Focal cortical dysplasia (FCD) is thought to be an important cause of intractable epilepsy. However, its epileptogenicity remains unclear. Therefore, we created a novel rat model by freeze lesioning during the late embryonic stage to verify whether FCD influences seizure activities. At 18 days postconception, a frozen probe was placed on the left scalp of a Sprague-Dawley rat embryo through the uterus wall. For 40 consecutive days from postnatal day 38 (P38), electrical kindling stimulation was applied to the frontal lobes of male rat pups. Afterdischarges (ADs) were measured in both the cortex and hippocampus. Brain tissues were examined by immunohistochemistry.

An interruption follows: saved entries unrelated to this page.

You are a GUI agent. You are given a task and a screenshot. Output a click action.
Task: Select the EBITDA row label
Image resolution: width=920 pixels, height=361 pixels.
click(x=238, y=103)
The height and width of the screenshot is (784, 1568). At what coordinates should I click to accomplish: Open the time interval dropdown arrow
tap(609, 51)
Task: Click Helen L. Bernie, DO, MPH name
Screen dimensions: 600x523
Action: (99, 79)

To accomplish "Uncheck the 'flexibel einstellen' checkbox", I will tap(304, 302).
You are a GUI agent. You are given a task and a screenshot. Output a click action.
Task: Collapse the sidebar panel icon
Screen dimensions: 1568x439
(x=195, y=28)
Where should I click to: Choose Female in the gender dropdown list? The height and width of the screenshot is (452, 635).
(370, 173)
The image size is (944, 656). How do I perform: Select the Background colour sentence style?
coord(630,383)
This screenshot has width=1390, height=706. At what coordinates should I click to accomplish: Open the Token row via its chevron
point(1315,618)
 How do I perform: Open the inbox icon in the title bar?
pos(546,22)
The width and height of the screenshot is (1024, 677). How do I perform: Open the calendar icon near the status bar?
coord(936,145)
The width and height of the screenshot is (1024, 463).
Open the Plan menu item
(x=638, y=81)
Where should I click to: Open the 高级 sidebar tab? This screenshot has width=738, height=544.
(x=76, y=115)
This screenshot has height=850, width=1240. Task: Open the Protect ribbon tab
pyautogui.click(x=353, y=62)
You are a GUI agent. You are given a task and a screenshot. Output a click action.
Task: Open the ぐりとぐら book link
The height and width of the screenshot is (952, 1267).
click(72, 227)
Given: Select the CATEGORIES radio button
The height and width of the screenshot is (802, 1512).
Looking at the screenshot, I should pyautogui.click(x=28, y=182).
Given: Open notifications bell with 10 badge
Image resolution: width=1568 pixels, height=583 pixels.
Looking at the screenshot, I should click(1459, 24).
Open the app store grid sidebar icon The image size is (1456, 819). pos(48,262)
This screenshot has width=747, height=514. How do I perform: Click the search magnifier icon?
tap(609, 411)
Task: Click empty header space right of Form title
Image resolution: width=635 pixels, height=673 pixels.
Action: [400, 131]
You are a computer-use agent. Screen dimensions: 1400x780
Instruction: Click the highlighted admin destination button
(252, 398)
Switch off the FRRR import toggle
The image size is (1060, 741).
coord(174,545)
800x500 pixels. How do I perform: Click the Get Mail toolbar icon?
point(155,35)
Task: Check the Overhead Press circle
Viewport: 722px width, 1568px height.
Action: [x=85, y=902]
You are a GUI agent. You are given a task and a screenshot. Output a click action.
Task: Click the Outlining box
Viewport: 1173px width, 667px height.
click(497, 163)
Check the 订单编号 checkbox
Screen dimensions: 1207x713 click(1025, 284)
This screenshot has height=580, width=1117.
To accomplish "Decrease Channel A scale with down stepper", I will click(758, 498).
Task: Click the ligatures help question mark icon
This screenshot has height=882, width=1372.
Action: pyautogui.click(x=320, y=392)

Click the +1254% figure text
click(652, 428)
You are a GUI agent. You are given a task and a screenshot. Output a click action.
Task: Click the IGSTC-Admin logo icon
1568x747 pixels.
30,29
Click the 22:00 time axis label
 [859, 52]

All brains from prenatally freeze-lesioned rats displayed severe disorganization of the cortical layers with randomly oriented dendrites/axons. In addition, heterotopic cortices were observed in 42.1% of cases. ADs in the cortex and hippocampus were significantly prolonged in freeze-lesioned rats compared with those in sham-operated and control rats. FCD rats also revealed early development of hippocampal kindling and spontaneous cortico-hippocampal spikes, even in the chronic EEG recordings. Immunoreactivities for N-methyl-D-aspartate receptor (NMDAR) subunit 2B and glutamate/aspartate transporter in the lesions were significantly enhanced compared with the nonlesioned side, even in the absence of electrical stimulation. After electrical stimulation, NMDAR1 and 2B were markedly upregulated not only in the FCD, but also in the hippocampus. Prenatal freeze lesioning of the brain produces a severe neuronal migration disorder, closely mimicking human FCD. Our model suggests that FCD is associated with vulnerability to epilepsy, and may augment hippocampal epileptogenicity.